La clé de la réussite : L’Île-de-France concentre une part importante des postes à hautes responsabilités, des professions libérales et des hauts salaires. Les carrières y sont souvent plus longues et moins hachées, avec une entrée plus tardive en retraite qui optimise le montant final perçu.

Un autre aspect joue en faveur de la région capitale : la démographie. Les plus de 55 ans représentent moins de 17 % des Franciliens (contre 27 % sur le reste du territoire), traduisant une durée d’activité prolongée et une dynamique favorable à des pensions élevées.

Et ailleurs ? Les grandes métropoles tirent leur épingle du jeu

Après le trio francilien, le classement met en lumière quelques grandes métropoles régionales où les pensions sont aussi relativement confortables :

  • Rhône : 1 658 € (+8,2 %)
  • Haute-Garonne : 1 634 € (+6,7 %)
  • Gironde : 1 599 € (+4,3 %)

Ces départements profitent également d'un tissu économique dynamique, de carrières stables et d’un accès plus large aux métiers qualifiés et mieux rémunérés.

Le revers de la médaille : la fracture rurale et ultramarine

À l’opposé, de nombreux territoires ruraux ou d’outre-mer affichent des pensions nettement inférieures à la moyenne nationale. Les causes ? Une plus forte proportion de carrières agricoles ou ouvrières, des interruptions d’activité fréquentes (notamment chez les femmes) et un recours plus important au régime des non-salariés agricoles (MSA), historiquement moins favorable.

Dans les départements d’outre-mer, les écarts sont encore plus marqués. À La Réunion, la pension moyenne plafonne à 1 189 euros, suivie de la Guadeloupe (1 271 €) et de la Martinique (1 351 €). Ces territoires ferment la marche du classement et peinent à combler la fracture avec la métropole.

Cette situation s’explique par un chômage structurellement élevé, la précarité de l’emploi et des carrières souvent discontinues. Pour beaucoup, l’accès à une retraite décente reste un horizon lointain.

La réforme de 2023 a introduit des mesures visant à revaloriser les petites retraites agricoles, notamment en simplifiant l’accès à certains compléments. Mais ces avancées restent encore limitées à l’échelle du pays et peinent à corriger les inégalités structurelles.

Un fossé difficile à résorber

Si la France s’enorgueillit de son système de retraite par répartition, force est de constater que la géographie façonne encore largement le montant de la pension perçue au moment de raccrocher.
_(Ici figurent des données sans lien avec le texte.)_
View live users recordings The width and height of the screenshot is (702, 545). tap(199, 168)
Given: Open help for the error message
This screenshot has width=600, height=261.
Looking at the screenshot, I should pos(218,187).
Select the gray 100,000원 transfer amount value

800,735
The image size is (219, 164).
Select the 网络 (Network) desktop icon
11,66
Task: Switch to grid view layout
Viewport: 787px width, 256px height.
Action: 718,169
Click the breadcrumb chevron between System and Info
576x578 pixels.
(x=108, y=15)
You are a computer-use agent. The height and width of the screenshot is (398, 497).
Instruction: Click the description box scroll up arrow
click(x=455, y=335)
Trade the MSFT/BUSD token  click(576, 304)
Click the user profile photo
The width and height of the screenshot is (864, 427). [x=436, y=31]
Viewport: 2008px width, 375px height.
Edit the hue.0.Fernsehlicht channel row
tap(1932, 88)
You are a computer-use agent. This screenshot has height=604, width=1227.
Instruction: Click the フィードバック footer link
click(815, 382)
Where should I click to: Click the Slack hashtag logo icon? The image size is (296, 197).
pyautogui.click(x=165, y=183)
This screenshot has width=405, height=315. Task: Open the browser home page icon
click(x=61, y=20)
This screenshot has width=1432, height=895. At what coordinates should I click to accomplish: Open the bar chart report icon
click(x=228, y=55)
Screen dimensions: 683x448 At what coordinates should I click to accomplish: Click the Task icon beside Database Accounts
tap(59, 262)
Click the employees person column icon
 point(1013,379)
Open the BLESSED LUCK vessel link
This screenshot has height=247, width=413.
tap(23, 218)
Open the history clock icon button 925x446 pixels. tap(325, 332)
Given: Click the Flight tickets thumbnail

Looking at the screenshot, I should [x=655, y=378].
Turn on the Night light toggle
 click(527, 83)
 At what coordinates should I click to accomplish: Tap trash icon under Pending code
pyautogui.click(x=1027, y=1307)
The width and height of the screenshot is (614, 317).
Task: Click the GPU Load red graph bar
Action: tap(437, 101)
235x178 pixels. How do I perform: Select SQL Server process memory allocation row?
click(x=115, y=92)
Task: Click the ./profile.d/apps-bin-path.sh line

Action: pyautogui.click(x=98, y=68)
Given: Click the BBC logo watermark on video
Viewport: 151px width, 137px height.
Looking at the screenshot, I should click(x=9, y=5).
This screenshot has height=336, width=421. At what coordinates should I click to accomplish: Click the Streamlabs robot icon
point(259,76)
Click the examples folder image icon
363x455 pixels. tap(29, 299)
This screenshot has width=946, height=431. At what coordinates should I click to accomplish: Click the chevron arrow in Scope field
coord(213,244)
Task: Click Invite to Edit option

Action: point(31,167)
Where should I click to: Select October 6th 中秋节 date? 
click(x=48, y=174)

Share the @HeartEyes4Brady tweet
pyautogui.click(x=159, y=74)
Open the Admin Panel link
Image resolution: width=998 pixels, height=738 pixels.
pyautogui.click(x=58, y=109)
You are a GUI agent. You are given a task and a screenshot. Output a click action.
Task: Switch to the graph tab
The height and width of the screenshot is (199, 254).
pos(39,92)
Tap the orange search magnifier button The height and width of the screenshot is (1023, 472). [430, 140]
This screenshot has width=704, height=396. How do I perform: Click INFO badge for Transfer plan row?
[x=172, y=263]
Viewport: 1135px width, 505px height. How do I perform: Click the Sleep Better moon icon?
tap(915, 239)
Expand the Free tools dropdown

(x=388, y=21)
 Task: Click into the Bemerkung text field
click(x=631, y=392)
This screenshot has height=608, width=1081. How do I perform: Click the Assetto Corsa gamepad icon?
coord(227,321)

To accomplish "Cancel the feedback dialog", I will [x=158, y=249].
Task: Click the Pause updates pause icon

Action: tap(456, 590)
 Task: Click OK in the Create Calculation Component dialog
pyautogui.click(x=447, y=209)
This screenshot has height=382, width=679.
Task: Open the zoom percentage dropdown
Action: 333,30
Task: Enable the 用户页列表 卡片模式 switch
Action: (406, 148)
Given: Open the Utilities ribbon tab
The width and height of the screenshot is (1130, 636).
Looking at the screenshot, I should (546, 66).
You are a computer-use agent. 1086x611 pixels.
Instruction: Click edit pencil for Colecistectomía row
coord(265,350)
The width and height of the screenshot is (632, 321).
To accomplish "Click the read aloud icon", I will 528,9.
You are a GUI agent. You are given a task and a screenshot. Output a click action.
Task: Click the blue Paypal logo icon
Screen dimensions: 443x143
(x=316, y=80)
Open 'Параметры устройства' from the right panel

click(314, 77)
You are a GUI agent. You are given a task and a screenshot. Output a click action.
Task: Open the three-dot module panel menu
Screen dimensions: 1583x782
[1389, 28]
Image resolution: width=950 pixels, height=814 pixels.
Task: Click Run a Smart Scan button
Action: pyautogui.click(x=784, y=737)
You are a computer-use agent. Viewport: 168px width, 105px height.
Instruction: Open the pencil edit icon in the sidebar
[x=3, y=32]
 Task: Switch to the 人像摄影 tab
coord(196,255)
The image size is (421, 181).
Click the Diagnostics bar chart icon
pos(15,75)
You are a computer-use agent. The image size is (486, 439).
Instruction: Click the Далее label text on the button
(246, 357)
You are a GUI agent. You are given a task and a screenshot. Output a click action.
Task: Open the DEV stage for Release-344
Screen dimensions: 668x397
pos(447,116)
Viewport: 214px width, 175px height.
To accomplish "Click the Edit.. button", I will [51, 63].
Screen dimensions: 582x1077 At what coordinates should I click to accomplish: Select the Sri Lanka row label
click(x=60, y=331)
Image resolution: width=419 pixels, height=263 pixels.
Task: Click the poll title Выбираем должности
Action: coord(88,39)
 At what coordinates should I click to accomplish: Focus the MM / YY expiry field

Les mécanismes de solidarité existent, mais peinent à compenser l’ampleur des écarts constatés.

Pour les générations parties à la retraite avant les dernières réformes, la fracture territoriale reste particulièrement marquée. Et même dans les régions les plus favorisées, tout le monde n’est pas logé à la même enseigne.

Retraités d’Île-de-France, de la campagne ou des outre-mer : à chacun son parcours, à chacun sa retraite… et parfois, un goût d’injustice qui persiste malgré les promesses d’égalité.

Le rapport 2025 de la DREES relance ainsi le débat sur la solidarité entre territoires, sur l’équité du système et sur les moyens de garantir à tous une retraite digne, quel que soit son lieu de vie.